How to solve implicitly a 2D Heat diffusion equation / ParallelStencil / DifferentialEquation /

Eurel · May 5, 2022, 1:25pm

Context

I am no simulation nor numerical expert and am absolutely not familiar with differential Equations.
So I am trying to simulate heat diffusion in a 2D non uniform material on a Cartesian rectilinear mesh (varying Δy and Δx) with the given properties for each cell at l, m coordinates

Ω : surface
ρ : volumic mass
cp : thermal capcity
λ : thermal conductivity

I intend to run it on really really large domains, with distributed memory multiple CPUs and possibly multiple GPUs.
Thus i choose ParallelStencil.jl coupled with ImplicitGlobalGrid.jl .

The Right hand side (laplacian?) of the equation is the following

Explicit

I managed to implement easily a fairly efficient explicit version using with the following kernel

@parallel_indices (ix,iy) function step_explicit_2D_indices!(
H :: AbstractArray, # Temperature at time n
H2 :: AbstractArray, # Temperature at time n+1
λ ,
Δx ,
Δy ,
_ρcpΩ ,
Δt ,
_avΔx,
_avΔy)
if (ix>1 && ix<size(H,1) && iy>1 && iy<size(H,2))
    H2[ix,iy] =  H[ix,iy] +

        # Diffusivity
        (Δt * _ρcpΩ[ix,iy]) *

        #Right Hand Side/laplacian
        # X flux
        ((@avHarm_R(λ) * @d_R(H, ix, iy)    * _avΔx[ix]) + 
            (@avHarm_L(λ) * @d_L(H, ix, iy) * _avΔx[ix-1])* Δy[iy-1] + 

        # Y Flux
        ((@avHarm_T(λ) * @d_T(H, ix, iy)    * _avΔy[iy]) + 
            (@avHarm_B(λ) * @d_B(H, ix, iy) * _avΔy[iy-1])* Δx[ix-1]));
end
return nothing
end

with

@avHarm<S> Harmonic average of λ on a given Side
@d_<S>     Heat difference on a given side
_avΔx      Arithmetic average of Deltas x/y

Implicit

However I’d want it to be unconditionally stable given the time step Δt, so i have to solve it Implicitly.

Direct Method

I think (i might be wrong) that direct linear solver (Tn+1 = A \ Tn ) will not work well at all for large domains, I tried this approach, constructing a sparse five banded laplacian matrix (CSC format) ( nx* ny by nx*ny), the backslash Operator solving the linear system, utilizes a single thread.
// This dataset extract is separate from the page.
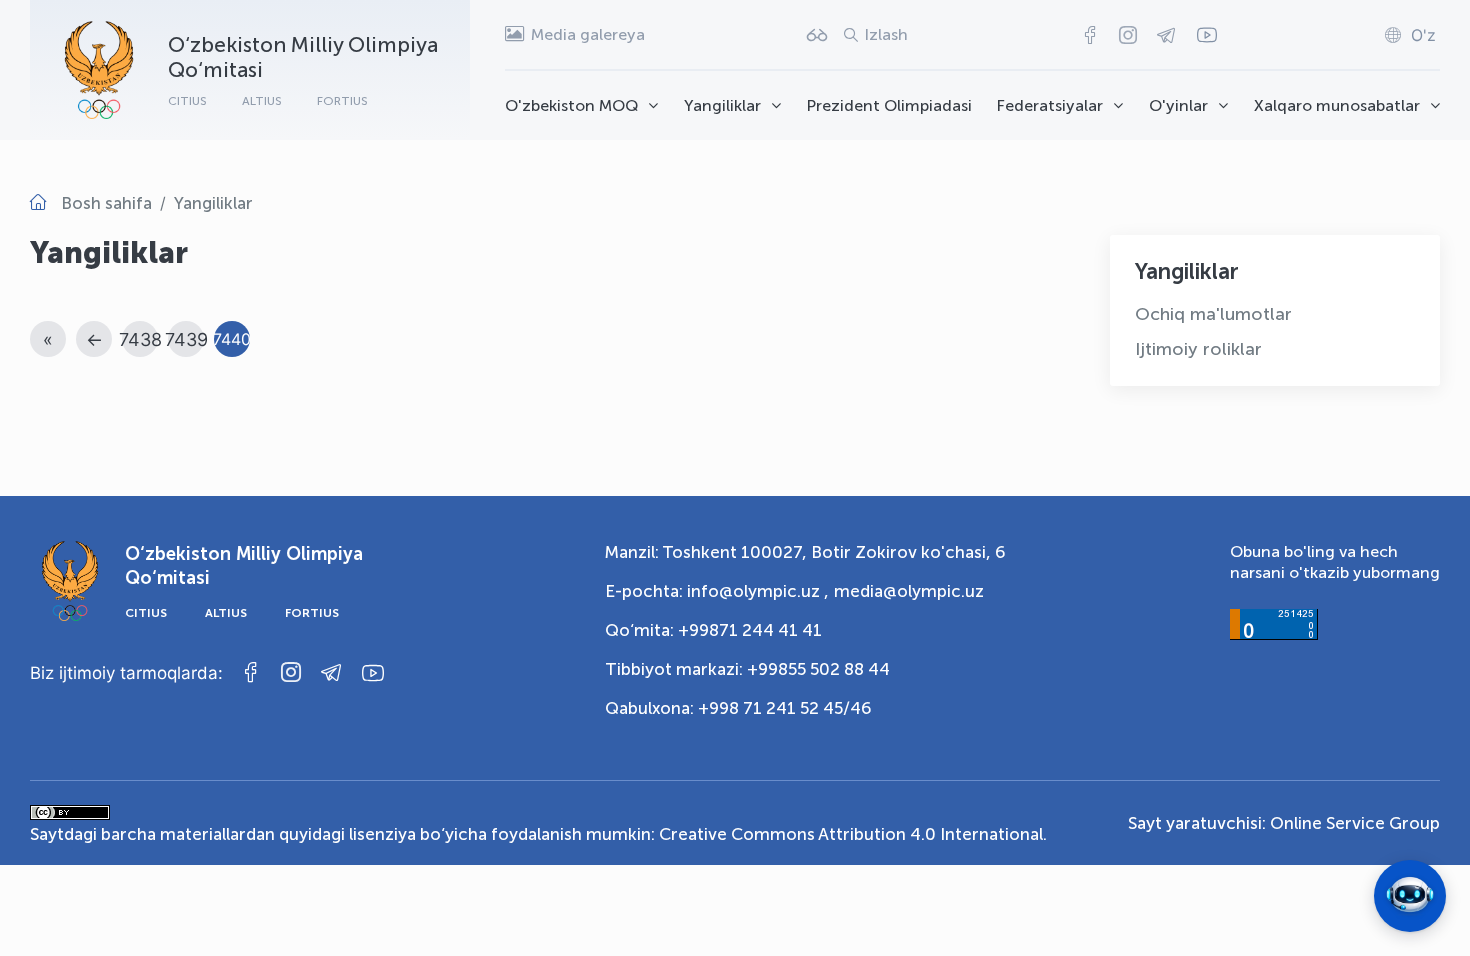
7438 (140, 339)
Is it possible to solve linear systems in parallel?

Itterative

I did find an example of Implicit iterative solver on the following Github repo of ParallelStencil workshop at Juliacon 2021
But I don’t have the knowledge to adapt it to my situation and fail to gasp the concept of iterative solving.

How could i iteratively solve the heat equation with ParallelStencil given my model?
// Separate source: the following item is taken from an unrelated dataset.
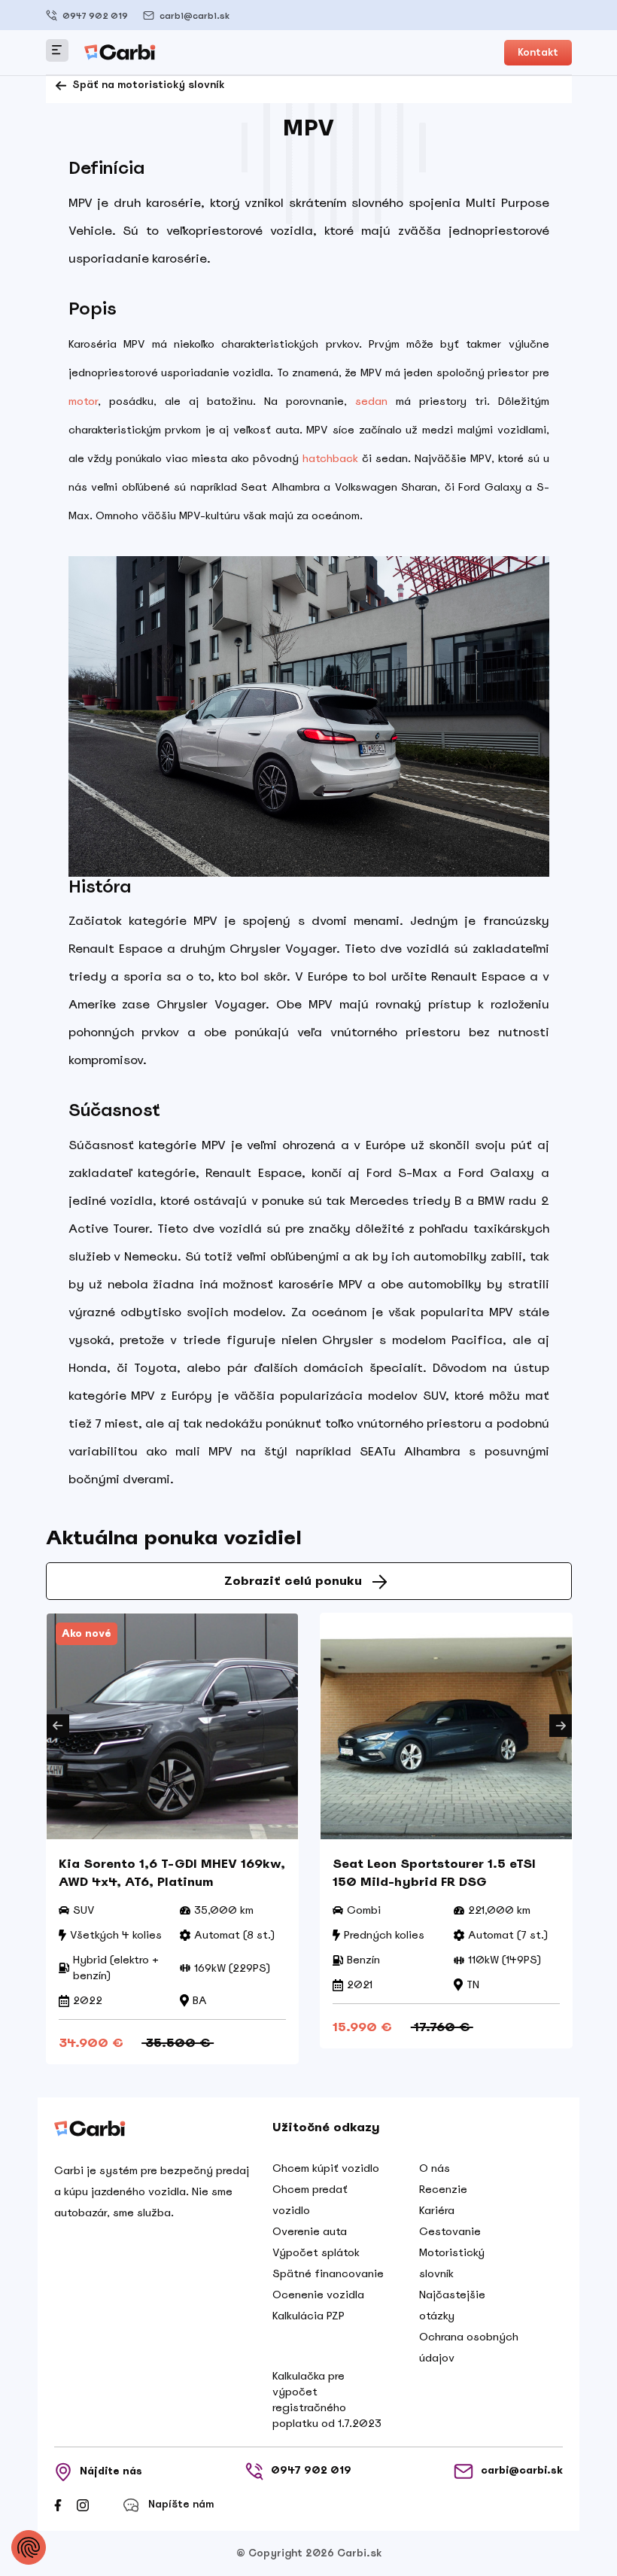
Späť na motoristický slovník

There is also DifferentialEquations.jl but i fail to understand how to discretize my equation with it and it appears complicated to me. I am not sure if it can do distributed computing.
Could DifferentialEquation.jl be used in my case?

Thanks for any help

luraess · May 6, 2022, 10:23am

Hi @Eurel, welcome and thanks for posting your question. If you are interested in running simulations on large domains using multi-CPUs/GPUs, ParallelStencil and ImplicitGlobalGrid may be very appropriate.

How could i iteratively solve the heat equation with ParallelStencil given my model?

I prepared 3 codes solving the equation you are interested in using an explicit and implicit approach. You can find the codes in this GitHub PTdiffusion_mwe repository. The repo contains 3 codes:

diffusion_2D_expl_xpu.jl the explicit solver
diffusion_2D_impl_xpu.jl the implicit pseudo-transient solver
diffusion_2D_expl_mxpu.jl the explicit multi-CPU/GPU solver

Some additional info is in the repo’s README, including further references to a paper on the pseudo-transient method and a Julia GPU course (https://pde-on-gpu.vaw.ethz.ch) which may be a valuable source of information.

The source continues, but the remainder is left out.